Réécrivez les lignes allant de celle qui contient « You are a computer-use » jusqu'à celle qui contient « pyautogui.click(x=852, y=340) » en remplaçant « Expand » par « Open », sans rien changer d'autre. Omettez les images dans votre réponse.

Données d'entrée:
___
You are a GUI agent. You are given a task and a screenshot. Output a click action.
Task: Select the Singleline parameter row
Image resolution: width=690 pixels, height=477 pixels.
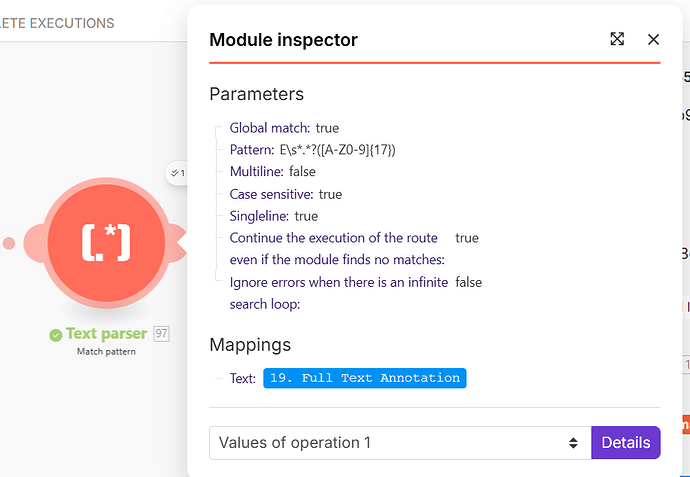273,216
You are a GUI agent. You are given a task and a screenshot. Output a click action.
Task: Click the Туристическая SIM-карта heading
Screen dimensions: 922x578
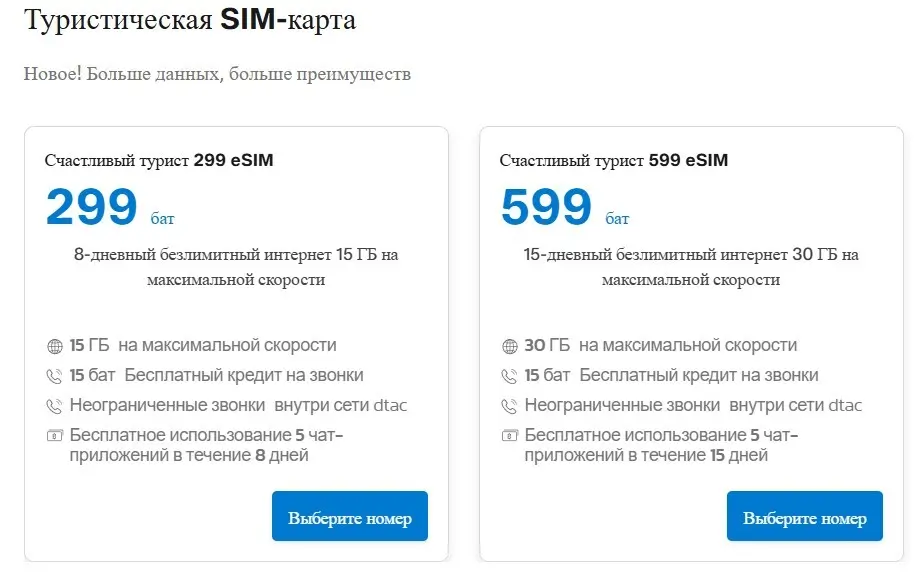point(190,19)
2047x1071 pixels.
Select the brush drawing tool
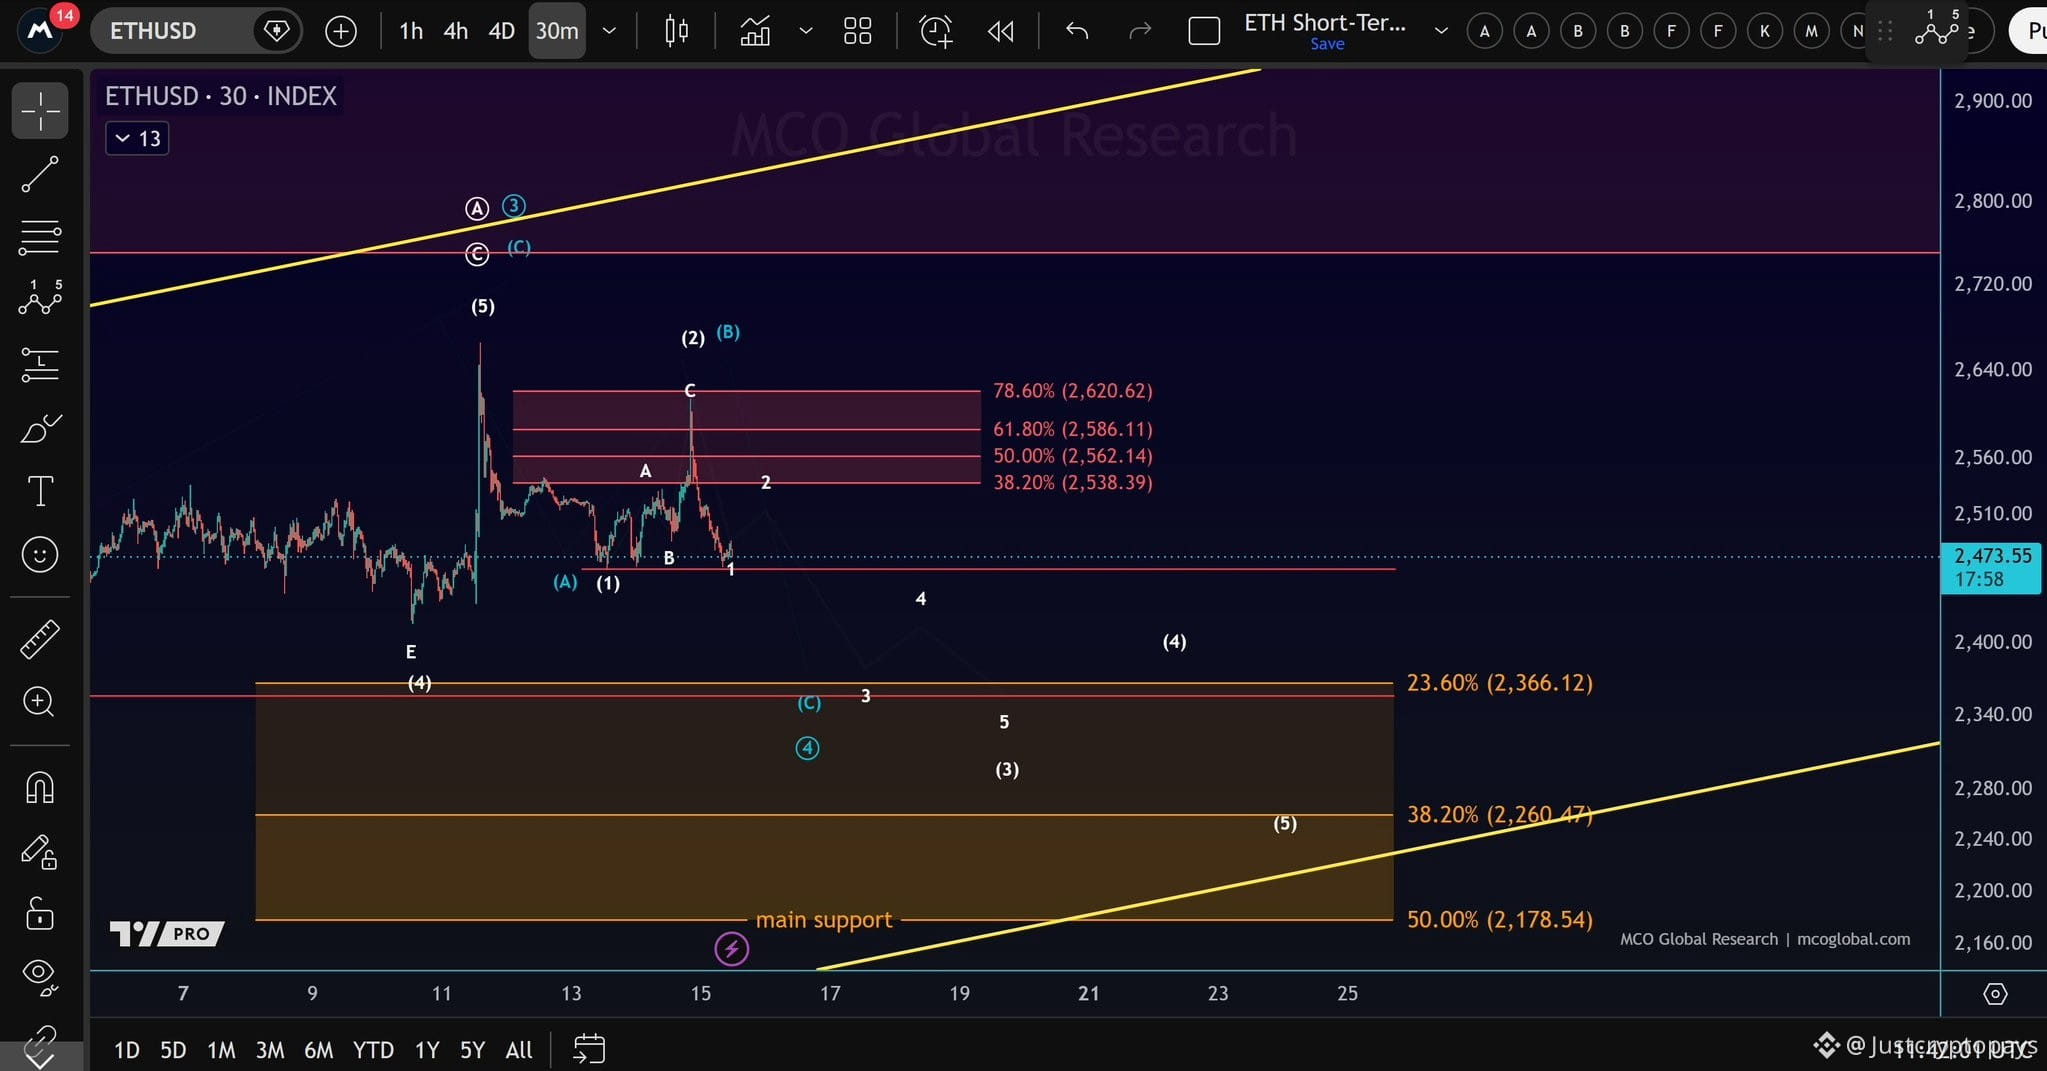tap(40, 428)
___
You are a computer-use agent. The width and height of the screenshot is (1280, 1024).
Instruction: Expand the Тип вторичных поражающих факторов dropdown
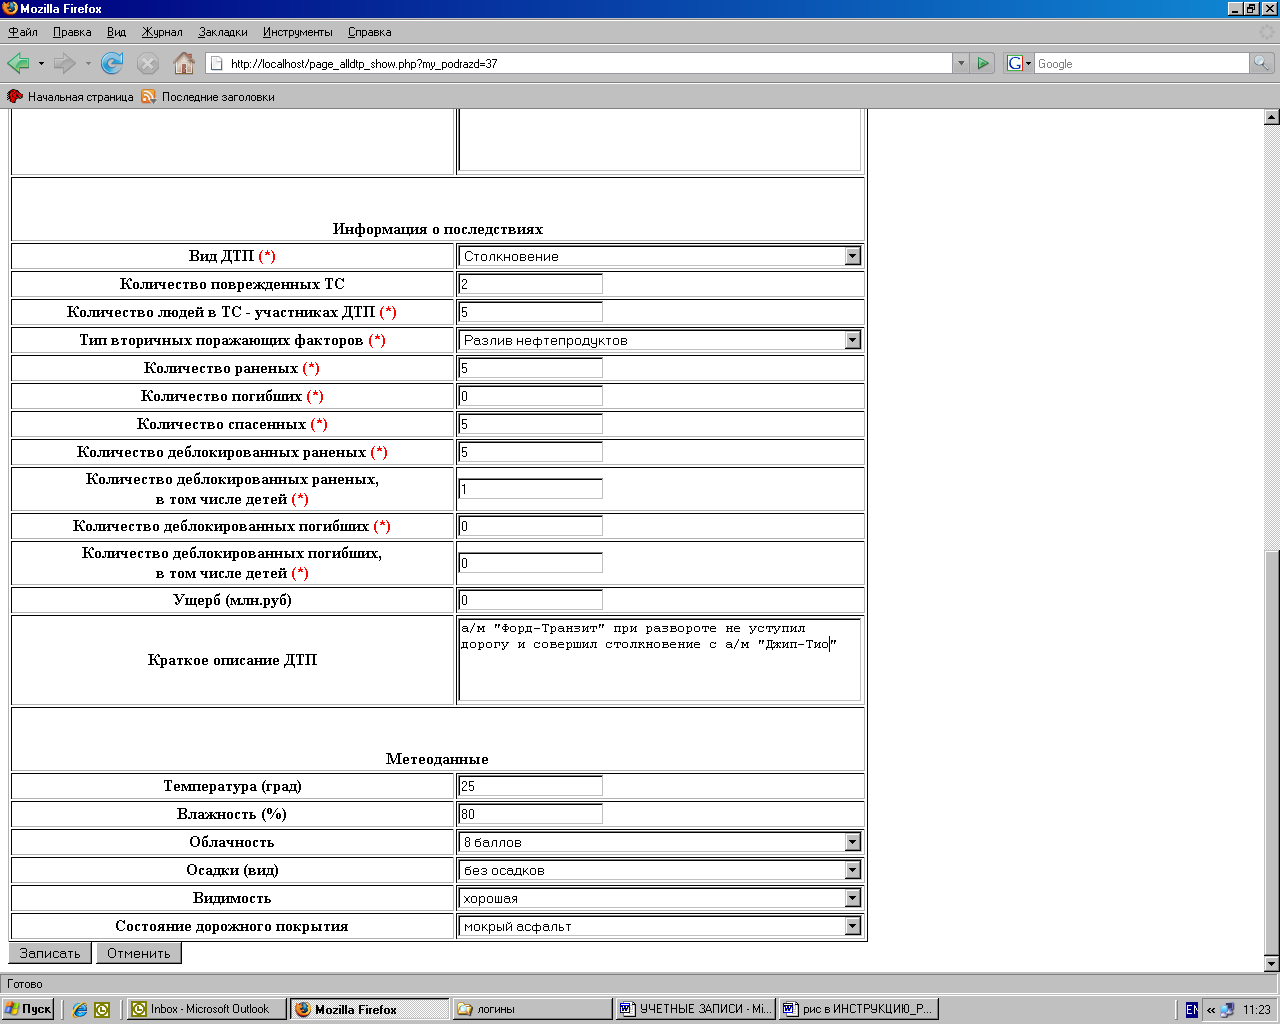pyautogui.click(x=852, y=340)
___
Corrigé:
You are a computer-use agent. The width and height of the screenshot is (1280, 1024).
Instruction: Open the Тип вторичных поражающих факторов dropdown
pyautogui.click(x=852, y=340)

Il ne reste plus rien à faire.